Padre_peper 8 na 8 @myprecious Mam obiekcje do porównania z bólami fantomowymi, są one jednak następstwem uprzedniego posiadania rzeczywistej kończyny i powiązanych z nią pozostałości układu nerwowego a odczucie wyższego bytu przez analogię nie dowodzi chyba że taki byt pozostawił w przeszłości fizyczne ślady w naszym systemie nerwowym. Jakoś nie słyszałem nigdy o fantomowych bólach trzeciej ręki a tym bardziej trąby czy czułków u człowieka. Co do "odczuwania" wyższych bytów mam przynajmniej na swoim przykładzie obiekcje czy chodzi o odczucie czy złudzenie, wszak do złudzenia nie potrzebujemy szczególnego zmysłu tylko zaburzenia umysłu. A że ludzie mają złudzenia wyższych bytów - to raczej nie podlega wątpliwości, szkoda tylko że uznając je za rzeczywiste doświadczone przez unikalny zmysł przyznają sobie status przynależności do lepszej rasy z wszystkimi tego konsekwencjami.

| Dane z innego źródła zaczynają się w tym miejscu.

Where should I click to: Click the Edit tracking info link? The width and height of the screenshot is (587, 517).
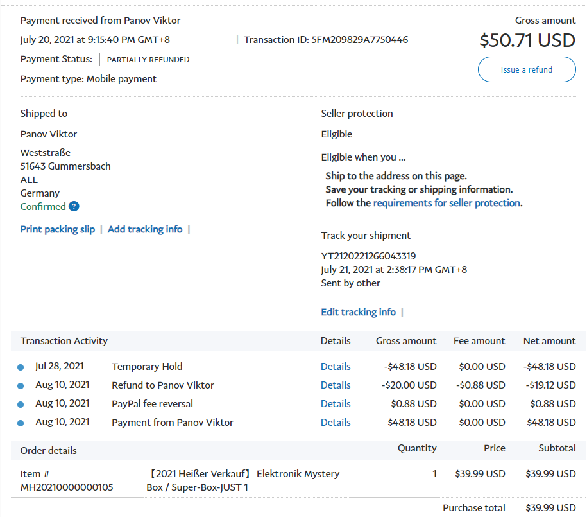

dobromeg - Arminus Ateista 16 na 16 Arminus, Pan rowniez jestes ateista, i gwarantuje, zes sie takim urodzil: wierzysz wylacznie w jednego boga, a juz nie w pozostalych kilka tysiecy z roznych zakatkow ziemi i roznych epok. Gdybys sie Pan urodzil w Indiach, wierzylbys w Genesza, w Europie srodkowej wierzysz w Jezusa. Jaka to roznica? Sam twierdzisz, ze mozna wdrukowac w "tabula raza" dowolny tekst. Klopot w tym, ktory jest ten "prawdziwy". Zyjac w kregu kultury europejskiej bronisz Jahwe, Jezusa i spolki, gdyz oni sa "najmojejsi" dla Pana. Kultura, religia, i obyczaje w ktorych sie rodzimy jest pierwszym PLEMIENNYM wpisem dla dziecka. Poniewaz przy obecnej populacji na Ziemi zachowania plemienne bardziej zagrazaja ludzkosci, niz pomagaja gatunkowi przetrwac, Pan Jacek proponuje, abysmy zaczeli wyzbywac sie tych atawistycznych zachowan. Byc moze wystarczy znalezc jakis neutralny "wdruk", do zaakceptowania dla wszystkich, a nastepne pokolenia przestana toczyc wojny o to czyj bog jest "najprawdziwszy". Neutralnosc, to opowiadanie dzieciom o bogactwie kultur i mitologii, a kiedy dorosna pozwolenie im, aby ludzie sami wybrali w co chca wierzyc. Neutralnosc, to uczenie dzieci samodzielnego myslenia i dokonywania wyborow, a nie narzucanie jednego waskiego ogladu swiata.
myprecious 8 na 8 @Padre_peper Kiedyś już o tym pisałem, ale przypomnę. Czytałem, że wiara w 'wyższy byt' jest prawdopodobnie efektem ubocznym teorii umysłu. Ponieważ człowiek (poza dziećmi do pewnego wieku i chorych na autyzm itp.) jest jedyną istotą, która posiada ten złożony instrument kognitywny -tak, jesteśmy jedynym organizmem, który 'odczuwa' takie wyższe byty. Może to mieli na myśli twórcy programu? Wszak stwierdzenie, że ludzie odczuwają bóle fantomowe nie implikuje przyznania, że istnieją niewidzialne kończyny. Apropos tabula rasy - owszem rodzice i otoczenie 'drukują' w naszych umysłach, ale dużo mają też do powiedzenia predyspozycje genetyczne. 12% z nas odchodzi od religii rodziców; ludzie z nadmiarem dopaminy widzą w szumie wzory; badania nad rozdzielonymi bliźniakami wskazują, że predyspozycje te determinują nasze poczynania w większym stopniu, niż nam się to wydawało, itd.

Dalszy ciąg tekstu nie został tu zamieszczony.